- _The request_: List each line of the records below that contains the word "screenshot", copying every such line in full.

[Records excerpted from a collection]
-=-=-

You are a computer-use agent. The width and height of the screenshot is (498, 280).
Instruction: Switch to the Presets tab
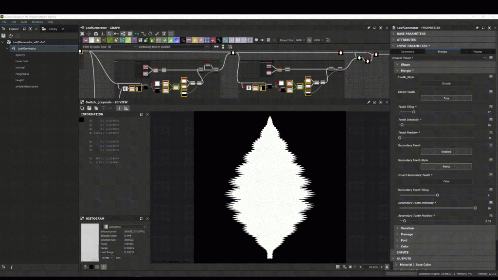[x=478, y=52]
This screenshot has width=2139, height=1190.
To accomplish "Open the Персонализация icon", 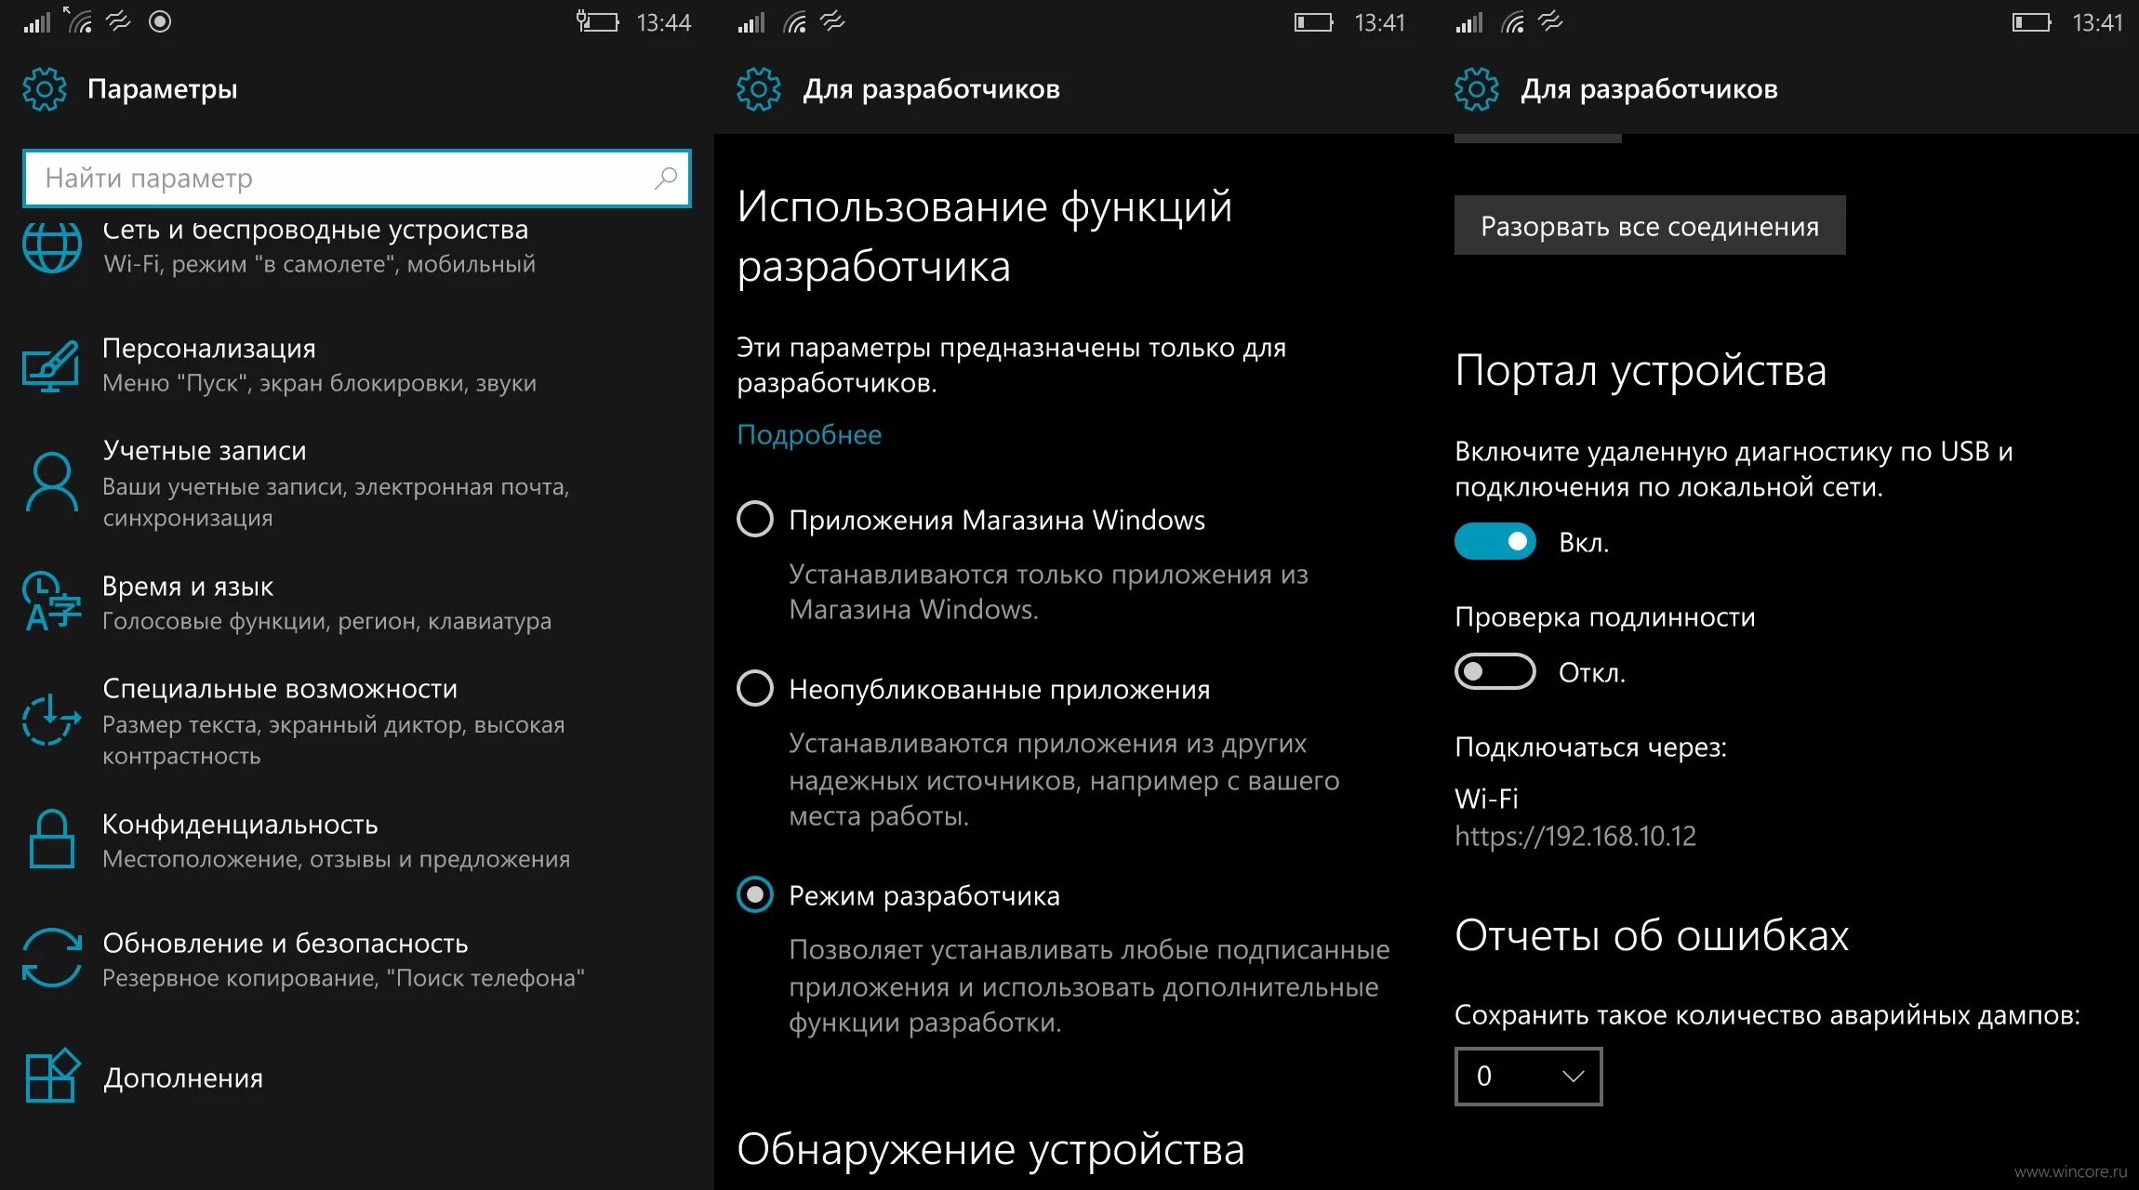I will point(50,366).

-=-=-

- _Solved problem_:
You are a computer-use agent. The width and height of the screenshot is (498, 280).
This screenshot has width=2139, height=1190.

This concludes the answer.